One of four congressional sponsors of the ENCRYPT Act of 2016, which would preempt state and local laws banning encryption on smartphones, cut her teeth in mobile communications for Microsoft.
U.S. Rep. Suzan DelBene (D-Wash.) worked as vice president of mobile communications at Microsoft from 2004 to 2007. That was her second stint at Microsoft; her first was from 1989 to 1998 after receiving an MBA when she worked on Windows 95, email and embedded systems. In between, she helped start Drugstore.com.
Her tech background is likely to come in handy in the upcoming encryption debate. The ENCRYPT (Ensuring National Constitutional Rights for Your Private Telecommunications) Act, introduced this week, is designed to ensure a uniform national policy for encryption technology.
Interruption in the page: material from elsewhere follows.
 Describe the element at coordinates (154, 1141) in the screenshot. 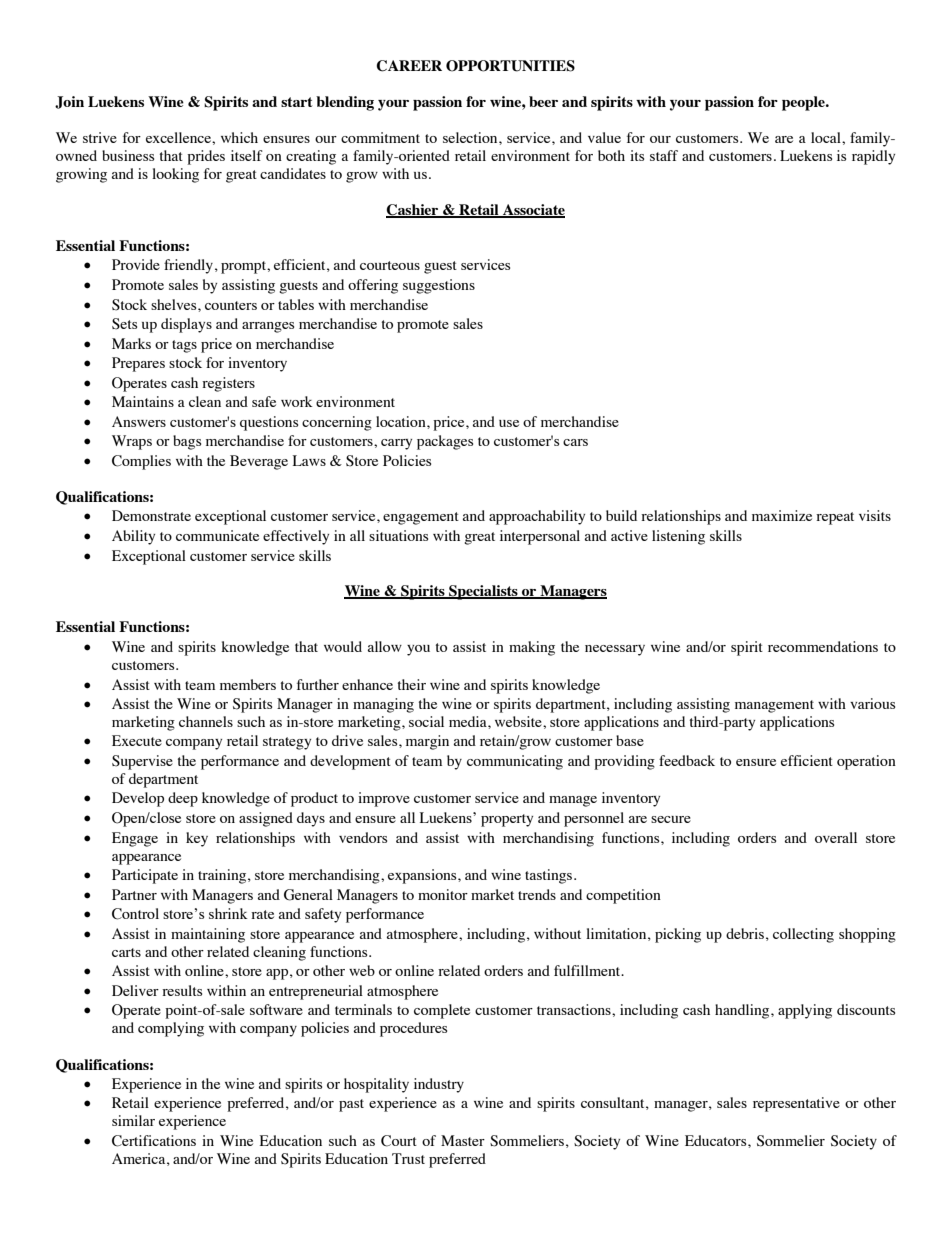

I see `Certifications` at that location.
DelBene and the bill's co-sponsors -- Reps. Ted W. Lieu (D-Calif.), Blake Farenthold (R-Texas) and Mike Bishop (R-Mich.) -- fear that a patchwork of state and local laws could be chaotic and disrupt interstate commerce. Two bills under consideration in California and New York would require manufacturers of encrypted smartphones to enable decryption of data on phones made after 2017.
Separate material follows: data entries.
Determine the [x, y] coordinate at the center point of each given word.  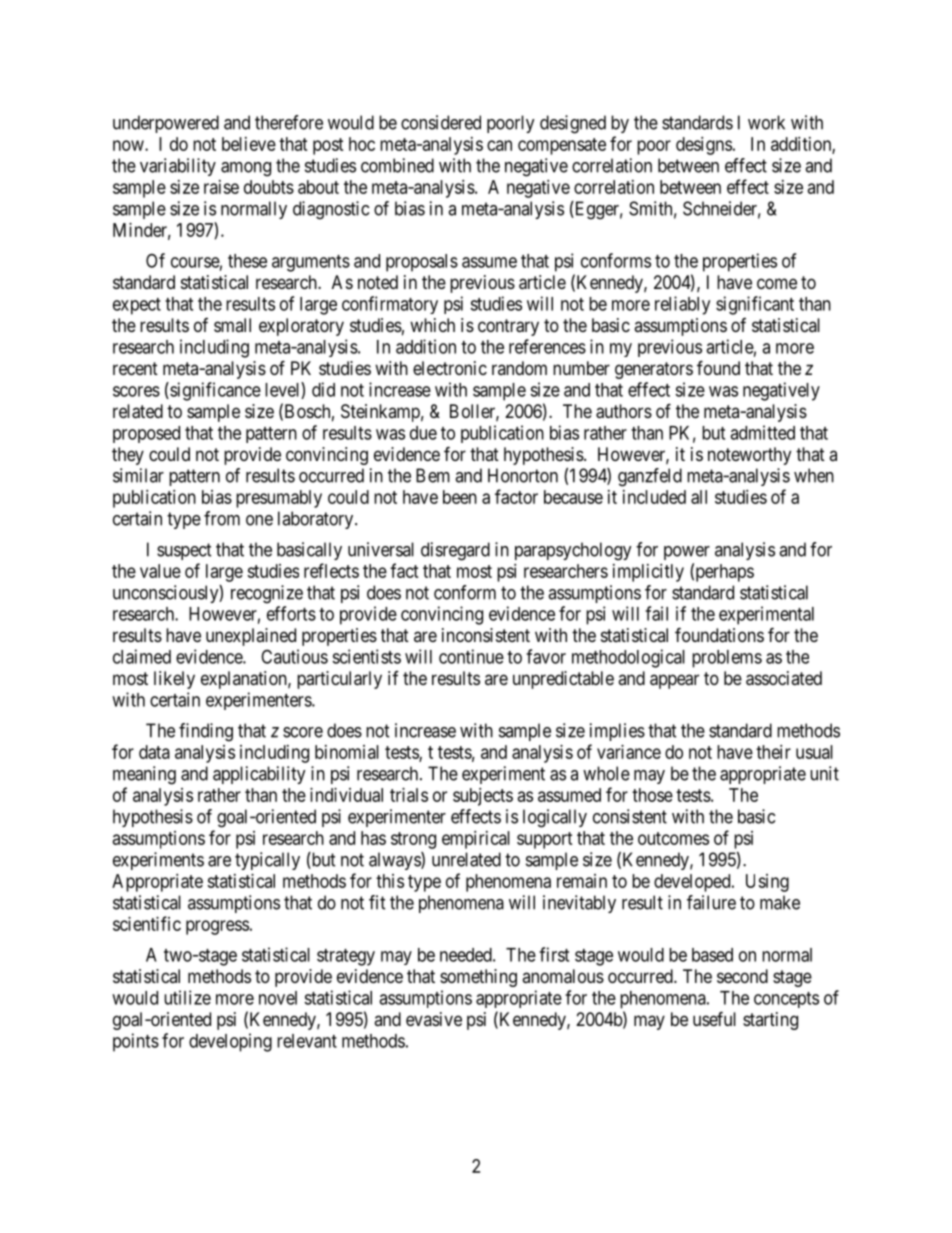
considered [441, 122]
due [423, 433]
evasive [434, 1019]
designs [704, 146]
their [773, 752]
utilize [187, 997]
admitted [762, 432]
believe [249, 144]
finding [206, 732]
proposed [146, 434]
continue [471, 656]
ENCRYPT "has a good chance of becoming law," DelBene said via email. That's partly because it "sets out the principle that laws on encryption are a national issue requiring policies from the federal government, not a piecemeal approach from the states."
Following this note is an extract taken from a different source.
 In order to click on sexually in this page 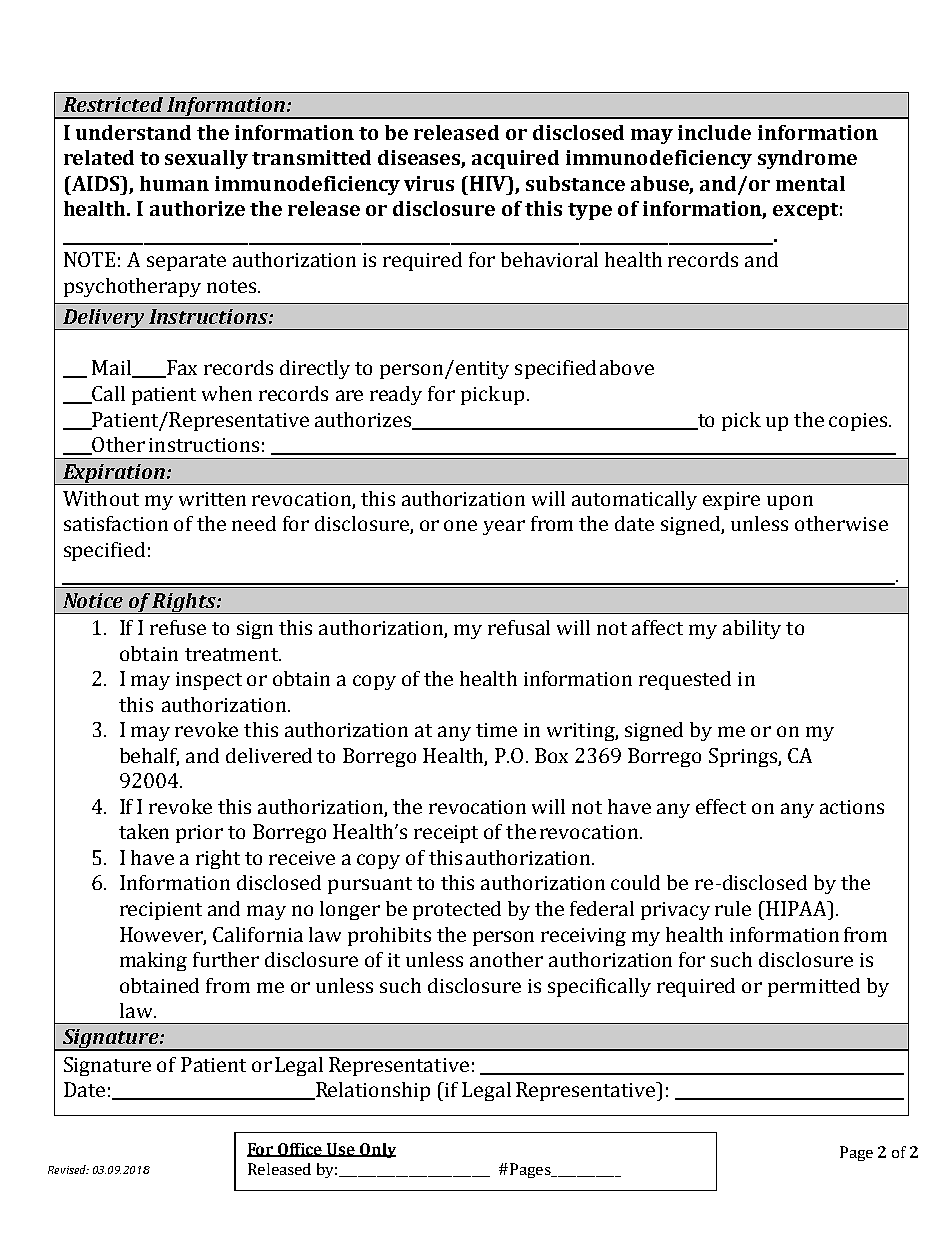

There are already deep divisions in Congress and between federal officials and privacy advocates over whether tech firms like Apple and Google should be forced find a way to decrypt smartphone data -- even when the encryption is disk-level hardened and passcodes are known only by users, not stored where a vendor can retrieve the data readily.
"No matter where you stand on whether there should be backdoors in devices for law enforcement to access personal information, you should be able to support this bill, because a patchwork of state laws on encryption will not make us safer -- it would actually weaken our national security," DelBene added.
The congresswoman said she often hears from constituents who are concerned about privacy. "Many are surprised to learn that some of their electronic communications aren't subject to the same warrant standard [requiring a judge's signature based on probable cause] as a piece of paper in a filing drawer," she said. "America's most basic electronic privacy laws are woefully out of date. As we consider increasingly complex questions in the digital age, I'm committed to ensuring my constituent's privacy is protected in the manner the Fourth Amendment requires."
The Fourth Amendment, which prohibits unreasonable searches and seizures without a judge's warrant, has become the lodestone for all types of electronic privacy matters. There are at least two major cases before the federal courts based on the amendment's privacy protections, but Congress appears primed to act as well.
In addition to ENCRYPT, Senate Intelligence Committee Chairman Richard Burr (R-N.C.) and Sen. Dianne Feinstein (D-Calif.) are still working on a bill to guarantee law enforcement access to encrypted data. Meanwhile, Sen. Mark Warner (D-Va.) and House Homeland Security Chairman Michael McCaul (R-Texas) are drafting legislation to create a commission to study U.S. encryption policies and practices.
A Burr/Feinstein bill would undoubtedly ignite more fireworks than passing ENCRYPT. DelBene said such proposals, which require companies to break encryption, "will not make us more secure. They will just give bad actors more targets to exploit."
Congress can "find a balance between preserving one's right to privacy and protecting our national security," she said.
DelBene suggested she favors the commission concept from McCaul and Warner. "Lawmakers, industry leaders, privacy advocates, security experts and law enforcement need to come together to ensure we're doing everything we can to protect our national security in a responsible way," she said.
"As someone with a long career in the technology industry and as an entrepreneur, I know firsthand how quickly technologies have developed to become critical to our daily lives," DelBene said. "Policymakers need to be more engaged and informed on how technology works. For example, requiring companies to weaken devices with backdoors means opening up innocent Americans' personal information to bad actors and hackers who would love nothing more than to have easier access."